Task to complete
Render every line of the entries below as a two-column Markdown table, with columns headed Row and Line, and leave out blank lines.

Recorded data
————————

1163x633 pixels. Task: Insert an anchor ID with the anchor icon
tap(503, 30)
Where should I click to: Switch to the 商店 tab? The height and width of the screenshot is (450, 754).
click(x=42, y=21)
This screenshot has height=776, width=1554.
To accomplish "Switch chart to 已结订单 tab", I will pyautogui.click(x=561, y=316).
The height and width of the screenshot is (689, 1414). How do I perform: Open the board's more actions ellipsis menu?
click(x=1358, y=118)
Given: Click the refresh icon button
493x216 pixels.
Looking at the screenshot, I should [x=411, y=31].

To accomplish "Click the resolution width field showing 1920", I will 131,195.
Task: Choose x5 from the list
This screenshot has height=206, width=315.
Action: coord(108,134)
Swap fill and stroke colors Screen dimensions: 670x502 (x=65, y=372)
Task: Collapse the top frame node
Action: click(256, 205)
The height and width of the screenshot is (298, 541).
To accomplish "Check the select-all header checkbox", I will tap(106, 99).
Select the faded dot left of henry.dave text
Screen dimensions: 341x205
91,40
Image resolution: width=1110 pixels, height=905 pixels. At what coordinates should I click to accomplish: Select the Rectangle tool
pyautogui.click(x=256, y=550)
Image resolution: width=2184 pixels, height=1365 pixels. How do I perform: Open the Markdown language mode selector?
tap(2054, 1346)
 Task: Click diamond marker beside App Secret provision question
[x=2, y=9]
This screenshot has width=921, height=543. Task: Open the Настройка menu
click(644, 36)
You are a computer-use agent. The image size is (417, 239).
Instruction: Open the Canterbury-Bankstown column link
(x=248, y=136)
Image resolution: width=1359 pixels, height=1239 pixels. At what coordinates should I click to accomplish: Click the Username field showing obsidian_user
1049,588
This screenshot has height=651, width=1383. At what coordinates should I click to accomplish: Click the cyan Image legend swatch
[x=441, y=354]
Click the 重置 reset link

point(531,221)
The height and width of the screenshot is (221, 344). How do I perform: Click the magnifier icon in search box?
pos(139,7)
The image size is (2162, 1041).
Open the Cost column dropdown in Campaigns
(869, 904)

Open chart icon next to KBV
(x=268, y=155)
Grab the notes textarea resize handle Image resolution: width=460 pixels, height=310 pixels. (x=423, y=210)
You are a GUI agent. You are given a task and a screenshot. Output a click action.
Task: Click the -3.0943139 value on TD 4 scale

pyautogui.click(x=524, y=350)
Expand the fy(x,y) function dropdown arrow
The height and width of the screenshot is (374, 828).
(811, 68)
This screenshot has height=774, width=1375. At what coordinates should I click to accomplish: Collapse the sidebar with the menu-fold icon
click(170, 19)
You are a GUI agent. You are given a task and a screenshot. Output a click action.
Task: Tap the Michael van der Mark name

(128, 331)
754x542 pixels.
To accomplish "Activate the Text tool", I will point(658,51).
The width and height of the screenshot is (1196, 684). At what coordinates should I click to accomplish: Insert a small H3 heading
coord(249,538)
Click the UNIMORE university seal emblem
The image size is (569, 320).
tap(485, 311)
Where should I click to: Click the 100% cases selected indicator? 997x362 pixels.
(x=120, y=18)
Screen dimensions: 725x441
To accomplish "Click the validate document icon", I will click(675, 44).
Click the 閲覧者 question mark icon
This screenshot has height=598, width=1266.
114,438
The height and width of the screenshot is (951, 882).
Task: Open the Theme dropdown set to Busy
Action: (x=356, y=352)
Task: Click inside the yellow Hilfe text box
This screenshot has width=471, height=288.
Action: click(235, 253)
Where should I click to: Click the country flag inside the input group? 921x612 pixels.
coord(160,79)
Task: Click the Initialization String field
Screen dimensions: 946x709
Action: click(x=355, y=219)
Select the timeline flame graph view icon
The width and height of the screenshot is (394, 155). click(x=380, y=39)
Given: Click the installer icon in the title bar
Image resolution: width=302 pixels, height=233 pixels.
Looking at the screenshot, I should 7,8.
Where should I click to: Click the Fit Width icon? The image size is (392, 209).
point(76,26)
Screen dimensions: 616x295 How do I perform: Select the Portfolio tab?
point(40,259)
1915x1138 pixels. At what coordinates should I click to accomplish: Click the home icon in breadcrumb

————————

Exercise response
| Row | Line |
|---|---|
| 1 | 1163x633 pixels. Task: Insert an anchor ID with the anchor icon |
| 2 | tap(503, 30) |
| 3 | Where should I click to: Switch to the 商店 tab? The height and width of the screenshot is (450, 754). |
| 4 | click(x=42, y=21) |
| 5 | This screenshot has height=776, width=1554. |
| 6 | To accomplish "Switch chart to 已结订单 tab", I will pyautogui.click(x=561, y=316). |
| 7 | The height and width of the screenshot is (689, 1414). How do I perform: Open the board's more actions ellipsis menu? |
| 8 | click(x=1358, y=118) |
| 9 | Given: Click the refresh icon button |
| 10 | 493x216 pixels. |
| 11 | Looking at the screenshot, I should [x=411, y=31]. |
| 12 | To accomplish "Click the resolution width field showing 1920", I will 131,195. |
| 13 | Task: Choose x5 from the list |
| 14 | This screenshot has height=206, width=315. |
| 15 | Action: coord(108,134) |
| 16 | Swap fill and stroke colors Screen dimensions: 670x502 (x=65, y=372) |
| 17 | Task: Collapse the top frame node |
| 18 | Action: click(256, 205) |
| 19 | The height and width of the screenshot is (298, 541). |
| 20 | To accomplish "Check the select-all header checkbox", I will tap(106, 99). |
| 21 | Select the faded dot left of henry.dave text |
| 22 | Screen dimensions: 341x205 |
| 23 | 91,40 |
| 24 | Image resolution: width=1110 pixels, height=905 pixels. At what coordinates should I click to accomplish: Select the Rectangle tool |
| 25 | pyautogui.click(x=256, y=550) |
| 26 | Image resolution: width=2184 pixels, height=1365 pixels. How do I perform: Open the Markdown language mode selector? |
| 27 | tap(2054, 1346) |
| 28 |  Task: Click diamond marker beside App Secret provision question |
| 29 | [x=2, y=9] |
| 30 | This screenshot has width=921, height=543. Task: Open the Настройка menu |
| 31 | click(644, 36) |
| 32 | You are a computer-use agent. The image size is (417, 239). |
| 33 | Instruction: Open the Canterbury-Bankstown column link |
| 34 | (x=248, y=136) |
| 35 | Image resolution: width=1359 pixels, height=1239 pixels. At what coordinates should I click to accomplish: Click the Username field showing obsidian_user |
| 36 | 1049,588 |
| 37 | This screenshot has height=651, width=1383. At what coordinates should I click to accomplish: Click the cyan Image legend swatch |
| 38 | [x=441, y=354] |
| 39 | Click the 重置 reset link |
| 40 | point(531,221) |
| 41 | The height and width of the screenshot is (221, 344). How do I perform: Click the magnifier icon in search box? |
| 42 | pos(139,7) |
| 43 | The image size is (2162, 1041). |
| 44 | Open the Cost column dropdown in Campaigns |
| 45 | (869, 904) |
| 46 | Open chart icon next to KBV |
| 47 | (x=268, y=155) |
| 48 | Grab the notes textarea resize handle Image resolution: width=460 pixels, height=310 pixels. (x=423, y=210) |
| 49 | You are a GUI agent. You are given a task and a screenshot. Output a click action. |
| 50 | Task: Click the -3.0943139 value on TD 4 scale |
| 51 | pyautogui.click(x=524, y=350) |
| 52 | Expand the fy(x,y) function dropdown arrow |
| 53 | The height and width of the screenshot is (374, 828). |
| 54 | (811, 68) |
| 55 | This screenshot has height=774, width=1375. At what coordinates should I click to accomplish: Collapse the sidebar with the menu-fold icon |
| 56 | click(170, 19) |
| 57 | You are a GUI agent. You are given a task and a screenshot. Output a click action. |
| 58 | Task: Tap the Michael van der Mark name |
| 59 | (128, 331) |
| 60 | 754x542 pixels. |
| 61 | To accomplish "Activate the Text tool", I will point(658,51). |
| 62 | The width and height of the screenshot is (1196, 684). At what coordinates should I click to accomplish: Insert a small H3 heading |
| 63 | coord(249,538) |
| 64 | Click the UNIMORE university seal emblem |
| 65 | The image size is (569, 320). |
| 66 | tap(485, 311) |
| 67 | Where should I click to: Click the 100% cases selected indicator? 997x362 pixels. |
| 68 | (x=120, y=18) |
| 69 | Screen dimensions: 725x441 |
| 70 | To accomplish "Click the validate document icon", I will click(675, 44). |
| 71 | Click the 閲覧者 question mark icon |
| 72 | This screenshot has height=598, width=1266. |
| 73 | 114,438 |
| 74 | The height and width of the screenshot is (951, 882). |
| 75 | Task: Open the Theme dropdown set to Busy |
| 76 | Action: (x=356, y=352) |
| 77 | Task: Click inside the yellow Hilfe text box |
| 78 | This screenshot has width=471, height=288. |
| 79 | Action: click(235, 253) |
| 80 | Where should I click to: Click the country flag inside the input group? 921x612 pixels. |
| 81 | coord(160,79) |
| 82 | Task: Click the Initialization String field |
| 83 | Screen dimensions: 946x709 |
| 84 | Action: click(x=355, y=219) |
| 85 | Select the timeline flame graph view icon |
| 86 | The width and height of the screenshot is (394, 155). click(x=380, y=39) |
| 87 | Given: Click the installer icon in the title bar |
| 88 | Image resolution: width=302 pixels, height=233 pixels. |
| 89 | Looking at the screenshot, I should 7,8. |
| 90 | Where should I click to: Click the Fit Width icon? The image size is (392, 209). |
| 91 | point(76,26) |
| 92 | Screen dimensions: 616x295 How do I perform: Select the Portfolio tab? |
| 93 | point(40,259) |
| 94 | 1915x1138 pixels. At what coordinates should I click to accomplish: Click the home icon in breadcrumb |